ECLI:NL:CRVB:2014:53
Centrale Raad van Beroep
- Hoger beroep
- R.M. van Male
- M.F. Wagner
- G. van Zeben-de Vries
- Rechtspraak.nl
Afwijzing mantelzorgcompliment op basis van intramurale indicatie AWBZ
In deze zaak heeft appellante in 2009 een mantelzorgcompliment ontvangen, maar de Sociale Verzekeringsbank (SVB) heeft de toekenning van een mantelzorgcompliment voor het jaar 2010 afgewezen. De reden hiervoor was dat appellante inmiddels een intramurale indicatie op grond van de Algemene Wet Bijzondere Ziektekosten (AWBZ) had, waardoor zij niet voldeed aan de voorwaarde van artikel 6b, eerste lid, van de Regeling maatschappelijke ondersteuning, die vereist dat er een AWBZ-indicatie voor zorg aan huis is. Appellante heeft in hoger beroep aangevoerd dat het onbillijk is dat zij geen mantelzorgcompliment ontvangt, terwijl zij nog steeds mantelzorg verleent aan een zorgvrager die op een wachtlijst staat voor een verzorgingstehuis. De rechtbank Breda had eerder het beroep tegen het bestreden besluit ongegrond verklaard.

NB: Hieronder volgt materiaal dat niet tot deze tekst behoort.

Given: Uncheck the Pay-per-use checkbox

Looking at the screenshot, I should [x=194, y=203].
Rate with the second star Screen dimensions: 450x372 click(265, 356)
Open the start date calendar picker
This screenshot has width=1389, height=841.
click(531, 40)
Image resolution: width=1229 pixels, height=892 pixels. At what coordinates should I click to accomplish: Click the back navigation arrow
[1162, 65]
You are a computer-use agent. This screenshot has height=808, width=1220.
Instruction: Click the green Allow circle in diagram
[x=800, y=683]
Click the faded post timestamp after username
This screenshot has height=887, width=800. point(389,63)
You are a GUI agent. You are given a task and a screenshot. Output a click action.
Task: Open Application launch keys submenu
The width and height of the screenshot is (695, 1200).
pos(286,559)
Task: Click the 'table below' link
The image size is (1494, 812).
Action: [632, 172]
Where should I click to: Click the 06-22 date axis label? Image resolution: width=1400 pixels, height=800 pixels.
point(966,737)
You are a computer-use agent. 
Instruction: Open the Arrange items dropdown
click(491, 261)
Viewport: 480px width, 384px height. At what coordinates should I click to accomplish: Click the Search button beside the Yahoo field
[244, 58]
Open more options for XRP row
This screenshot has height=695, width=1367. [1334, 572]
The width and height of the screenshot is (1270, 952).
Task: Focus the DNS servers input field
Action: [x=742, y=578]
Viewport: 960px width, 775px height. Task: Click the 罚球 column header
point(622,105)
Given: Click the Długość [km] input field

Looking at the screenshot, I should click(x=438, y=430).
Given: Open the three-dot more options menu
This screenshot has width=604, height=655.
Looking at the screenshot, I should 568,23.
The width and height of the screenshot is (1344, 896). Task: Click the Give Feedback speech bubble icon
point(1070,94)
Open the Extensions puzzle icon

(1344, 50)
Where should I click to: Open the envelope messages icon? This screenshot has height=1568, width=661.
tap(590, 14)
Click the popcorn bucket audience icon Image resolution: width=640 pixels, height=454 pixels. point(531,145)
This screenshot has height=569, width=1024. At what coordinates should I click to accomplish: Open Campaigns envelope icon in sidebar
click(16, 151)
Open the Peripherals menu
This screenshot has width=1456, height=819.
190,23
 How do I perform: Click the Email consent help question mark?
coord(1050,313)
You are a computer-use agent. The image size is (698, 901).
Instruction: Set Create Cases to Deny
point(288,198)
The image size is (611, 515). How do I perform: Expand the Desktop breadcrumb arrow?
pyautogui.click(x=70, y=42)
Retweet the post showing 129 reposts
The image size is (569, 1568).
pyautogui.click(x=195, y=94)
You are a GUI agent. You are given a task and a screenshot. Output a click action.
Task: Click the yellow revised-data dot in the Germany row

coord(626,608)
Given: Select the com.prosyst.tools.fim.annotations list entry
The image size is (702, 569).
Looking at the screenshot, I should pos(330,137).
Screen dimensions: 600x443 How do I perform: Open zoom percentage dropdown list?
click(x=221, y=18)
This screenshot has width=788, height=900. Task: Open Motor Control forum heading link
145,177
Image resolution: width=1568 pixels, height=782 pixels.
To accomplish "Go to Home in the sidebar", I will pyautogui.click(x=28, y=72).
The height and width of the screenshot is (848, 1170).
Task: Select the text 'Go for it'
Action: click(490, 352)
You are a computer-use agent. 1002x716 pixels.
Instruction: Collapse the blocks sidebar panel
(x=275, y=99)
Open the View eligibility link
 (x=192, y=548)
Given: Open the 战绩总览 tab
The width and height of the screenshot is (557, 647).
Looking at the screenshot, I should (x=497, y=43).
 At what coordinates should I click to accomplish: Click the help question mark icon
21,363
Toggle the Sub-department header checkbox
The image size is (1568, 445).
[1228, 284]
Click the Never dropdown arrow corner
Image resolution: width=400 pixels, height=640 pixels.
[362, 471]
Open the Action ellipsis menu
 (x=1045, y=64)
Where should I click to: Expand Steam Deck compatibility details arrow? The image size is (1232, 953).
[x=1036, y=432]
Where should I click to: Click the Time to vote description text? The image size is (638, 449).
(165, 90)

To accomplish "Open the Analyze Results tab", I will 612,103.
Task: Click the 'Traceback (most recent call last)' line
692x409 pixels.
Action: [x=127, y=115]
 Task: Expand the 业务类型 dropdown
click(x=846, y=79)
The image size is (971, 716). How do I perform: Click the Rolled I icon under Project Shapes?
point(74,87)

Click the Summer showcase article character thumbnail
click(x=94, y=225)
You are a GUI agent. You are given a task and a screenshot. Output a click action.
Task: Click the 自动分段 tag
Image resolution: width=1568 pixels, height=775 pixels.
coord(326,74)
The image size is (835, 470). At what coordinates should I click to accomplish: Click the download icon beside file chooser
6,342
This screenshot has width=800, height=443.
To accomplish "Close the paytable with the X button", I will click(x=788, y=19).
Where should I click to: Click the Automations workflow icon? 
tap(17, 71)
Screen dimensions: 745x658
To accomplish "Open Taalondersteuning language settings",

De Centrale Raad van Beroep heeft de feiten en omstandigheden van de zaak in overweging genomen. De Raad stelt vast dat appellante in 2010 niet voldoet aan de vereisten van de Regeling, aangezien zij een intramurale indicatie heeft. De Raad wijst erop dat de wetgever met de regeling heeft beoogd om alleen mantelzorgers die iemand verzorgen met een indicatie voor extramurale zorg in aanmerking te laten komen voor een mantelzorgcompliment. De Raad concludeert dat de keuze om slechts een beperkt deel van de mantelzorgers voor een uitkering in aanmerking te laten komen, niet in strijd is met de wet en dat het onderscheid gerechtvaardigd is.
De beroepsgrond van appellante tegen het niet toepassen van de hardheidsclausule wordt verworpen, omdat zij geen bijzondere omstandigheden heeft aangevoerd die haar onderscheiden van anderen die niet in aanmerking komen voor het mantelzorgcompliment. De Raad bevestigt de eerdere uitspraak van de rechtbank en verklaart het hoger beroep ongegrond. De uitspraak is gedaan door een meervoudige kamer van de Centrale Raad van Beroep, met R.M. van Male als voorzitter en M.F. Wagner en G. van Zeben-de Vries als leden, in aanwezigheid van M.R. Schuurman als griffier.